4ページ目 嫉妬

 まさか自分自身、アンネの日記がここまで揺さぶられ続けるとは思わなかった。のいうのも、今も色々と考え続けている。


 アンネさんは、すごく才能豊かなんだけど、才能以上に父親から受け継いだ文化的資本があまりにもすばらしいのである。彼女の父の言葉はどれも来るたびにうらやましさで大きな声を出したくなるような、そうした魅力を感じるものである。これは日記を読んでいて彼女がかなり触れているところであるが、父親がドイツの思想家の素晴らしい思考を子どもたちに受け継がせたいと思い、自分から何が素晴らしいのか体現していく姿勢を感じ取ることができた。

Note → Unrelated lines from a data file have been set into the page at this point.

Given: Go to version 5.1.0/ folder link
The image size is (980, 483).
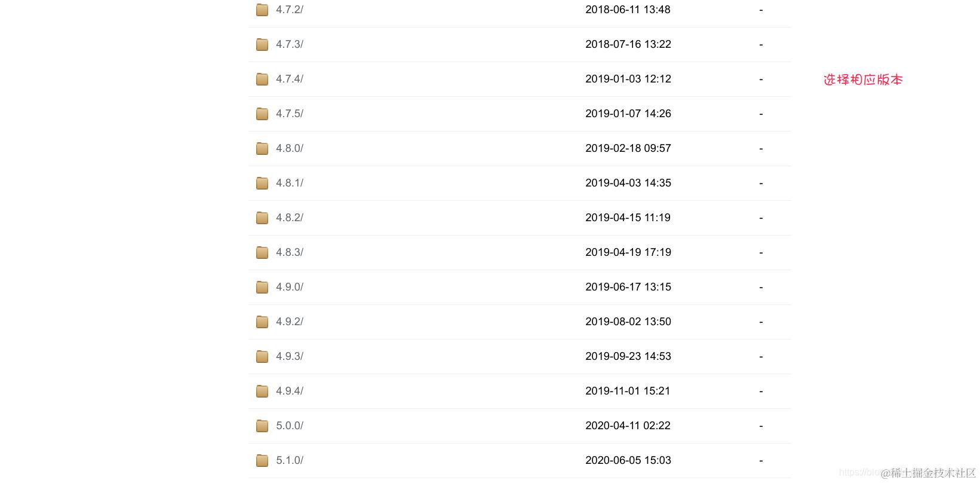Looking at the screenshot, I should coord(290,460).
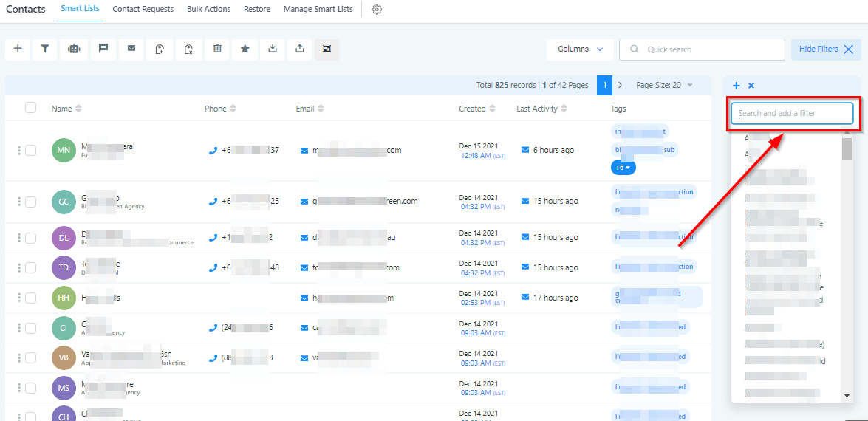Click the robot automation icon
The image size is (868, 421).
[74, 49]
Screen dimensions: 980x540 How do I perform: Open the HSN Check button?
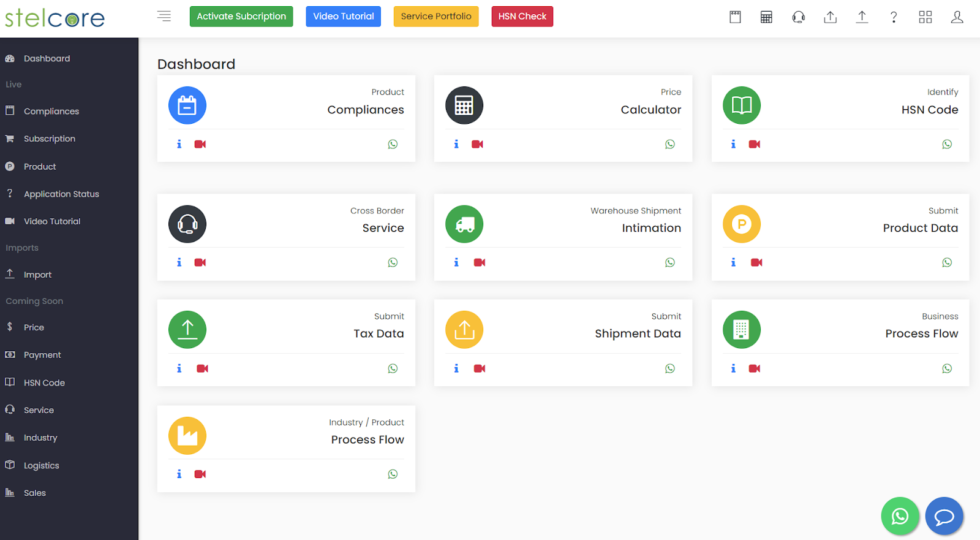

 その父親に恵まれている姿を見ていると、どうしても嫉妬心に駆られるのであった。こうした父親を持った自分の恵まれっぷりたるやという圧倒的な自負を彼女は持っていたし、自分も文字を見るだけでアンネフランクの父親がいかに魅力的かは分かるところがあった。彼女の文才自体も、その父親の教育や視点が与えた賜物であろうということは痛感する。


 そして、彼女自身が聡明であるが、年相応な視点を持っていること自体もわかる。文章自体は本当に大人顔負けの力を持っているが、こと精神性に於いては彼女は非常に幼いところが多い。彼女自体が15歳であるからその幼さ自体は当たり前なのである。僕は23歳であるから、彼女の幼い部分がちらりと見える文章を確認して「この子はこの部分がかなり幼いなぁ」と思うのは、8つも違えば理解できるであろう。これが大人の感想であるとすれば、相当策士家が書いていると言わざるを得ない。いずれにしても文才の溢れた人が書いた文章であることは間違い無いのである。


 それゆえ激しく嫉妬している。彼女はもう80年前に不遇の死を遂げているというのに、自分の方が恵まれている立場にいるはずなのに、彼女の才能、文化的資本、環境すべてに嫉妬しているのだ。彼女が彼女たらしめる要素全てが彼女の才能の因果に結びついているであろうことはわかっているし、自分がいくら嫉妬しても彼女のようにはなることができないことはわかっているのに、どうしても嫉妬心が拭えない。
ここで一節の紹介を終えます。